During the first months of Mayor Vincent Gray's administration, Branche reported there was no improvement in spending by CSBEs, in fact, it has worsened. While the data on fiscal year 2011 has not been finalized, out of the approximately $270 million spending requirement for the entire year, only $50 million was spent with certified local businesses in the first nine months, according to Branche, who reports to the D.C.Council, not the mayor.
"It was extremely important for District of Columbia begin to circulate its dollars in the District of Columbia," Orange said. "By circulating those dollars, we're able to get back corporate franchise taxes. If our businesses hire D.C. residents, we can get employment taxes and we're putting people to work. It is incumbent that District agency leaders do their part in meeting their CSBE compliance obligations."
Harold Pettigrew Jr., Mayor Gray's newly confirmed director of the Department of Small and Local Business Development (DSLBD), acknowledged the setbacks to local small business spending under both the Fenty and Gray administrations. Pettigrew, who worked for both Fenty and Gray administrations, explained the recent decline in spending on CSBEs was chiefly due to a spending freeze established at the start of Mayor Gray's term as well as the lack of compliance staff in his office. In years past, CSBE spending compliance was overseen by a team of five. Due to budget cuts, this job is now being performed by a single staffer.
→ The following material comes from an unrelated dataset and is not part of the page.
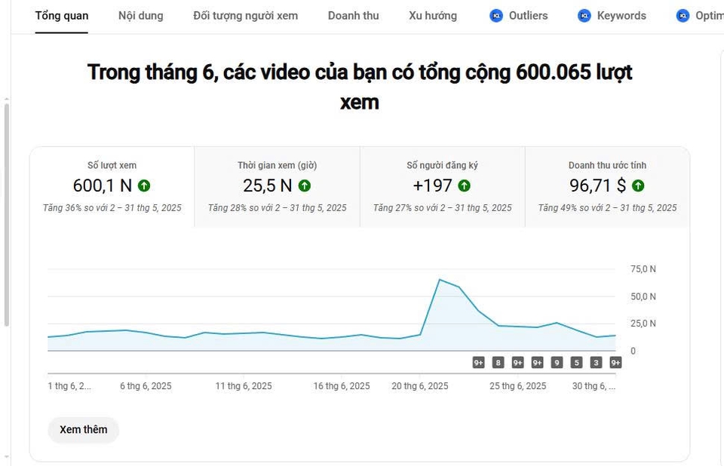Show the Doanh thu ước tính chart

(x=607, y=187)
Pettigrew points to his move in placing CSBE contracting compliance under his direct supervision and the creation of a new compliance system established jointly by his office and that of D.C. Auditor Branche as the tools needed to help turn around the District's low level of local small businesses contracting.
"With the new system, we have much greater control of the process, and can avoid many of the mistakes made in previous fiscal years," Pettigrew said.
Adrienne Smoot, of AVSmoot LLC, a CSBE specializing in painting and historic restoration, is optimistic about what she hears from Mayor Gray's team. However, Smoot urges that an updated database of qualified small business should be given to each District agency along with the mandate to spend more money with CSBEs, right away. Moreover, Smoot recommends the District make some structural changes to ensure local small businesses can compete with larger contractors.
"It would be nice if D.C. government would find a way to create a bonding program for its CBEs," said Smoot.
In the months ahead, Smoot is hopeful the council and mayor "can establish an environment in which CBEs can get the bonding needed and increased contracts from D.C. agencies, and then we can meet the District's goals of employing the unemployed unskilled worker."